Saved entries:
Start of Block

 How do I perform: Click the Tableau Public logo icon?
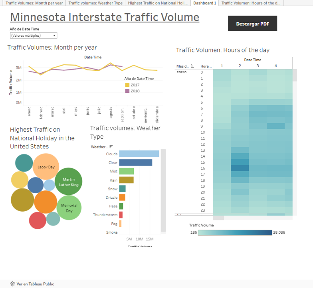[x=13, y=284]
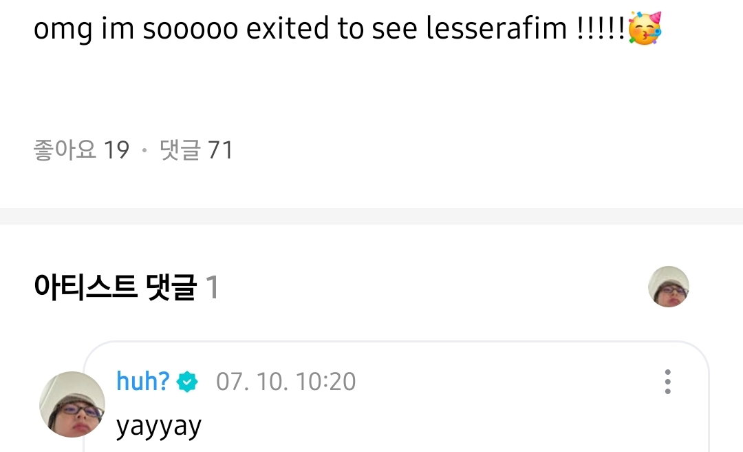The image size is (743, 452).
Task: Select the small artist avatar beside 아티스트 댓글
Action: [x=669, y=287]
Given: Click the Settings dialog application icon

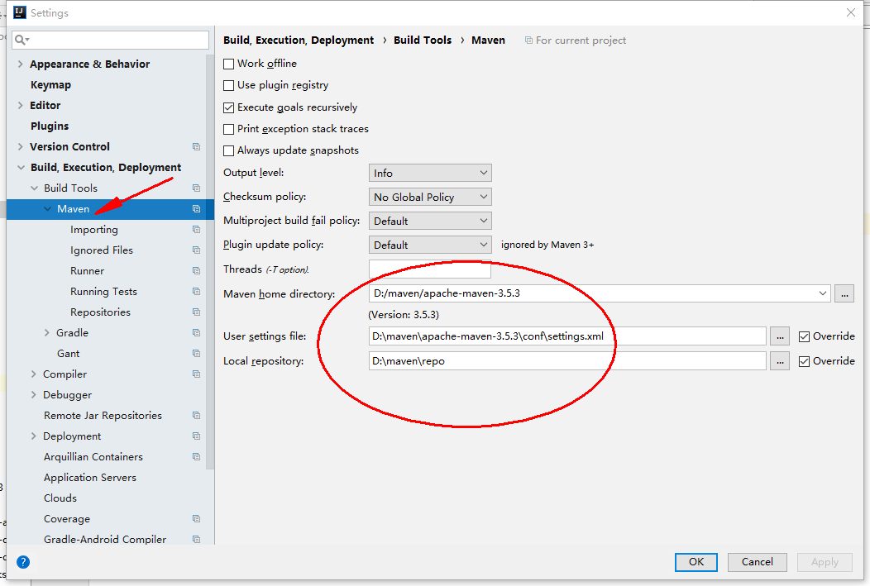Looking at the screenshot, I should pos(19,12).
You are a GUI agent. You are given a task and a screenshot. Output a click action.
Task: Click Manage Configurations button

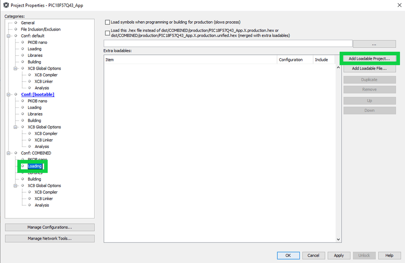[x=50, y=227]
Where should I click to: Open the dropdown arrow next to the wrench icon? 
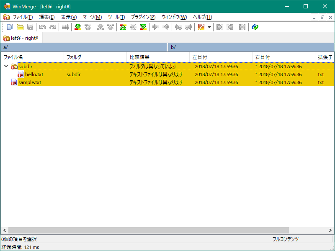208,27
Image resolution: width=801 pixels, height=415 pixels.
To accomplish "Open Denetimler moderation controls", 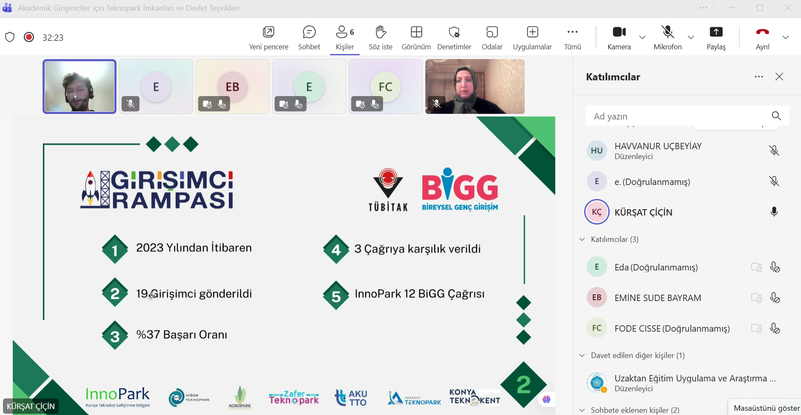I will pos(454,37).
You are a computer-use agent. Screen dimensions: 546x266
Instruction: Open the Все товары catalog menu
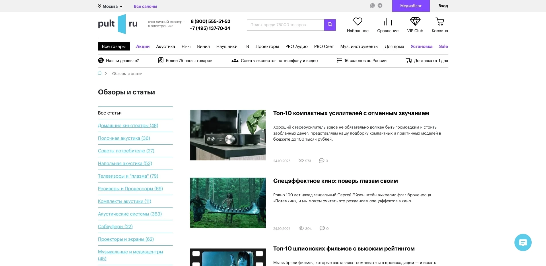coord(114,46)
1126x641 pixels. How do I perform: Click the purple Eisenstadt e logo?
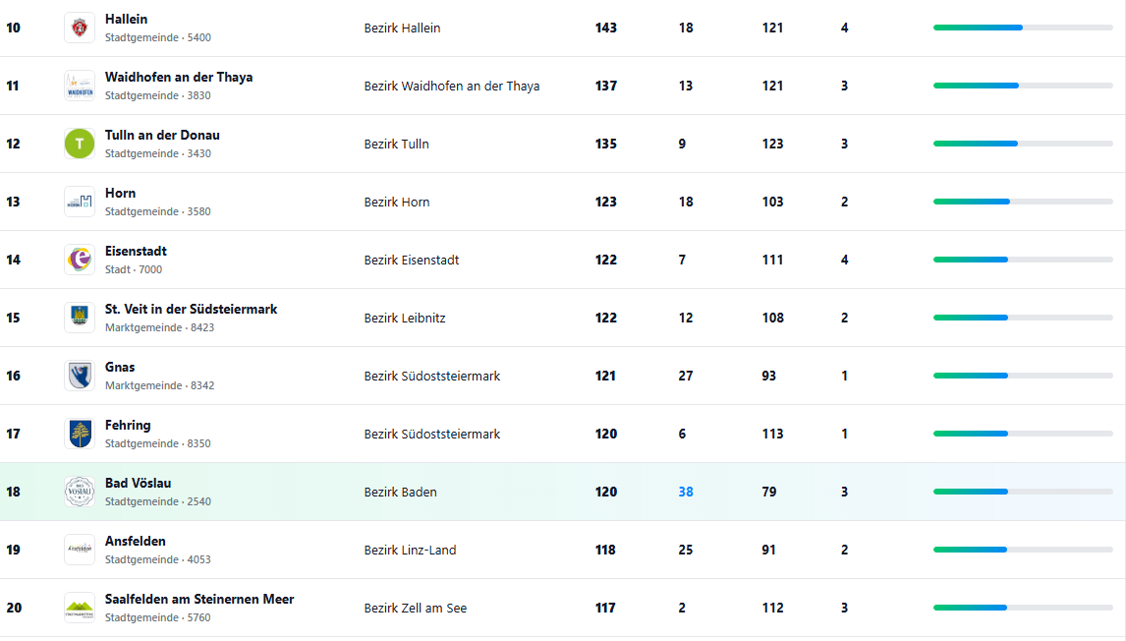pos(80,260)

End of Block

** What to produce **
Begin at the line containing "1126x641 pixels. How" and stop at the final line of the data. Retype those lines exactly, without the pictures.

** Answer for this exercise **
1126x641 pixels. How do I perform: Click the purple Eisenstadt e logo?
pos(80,260)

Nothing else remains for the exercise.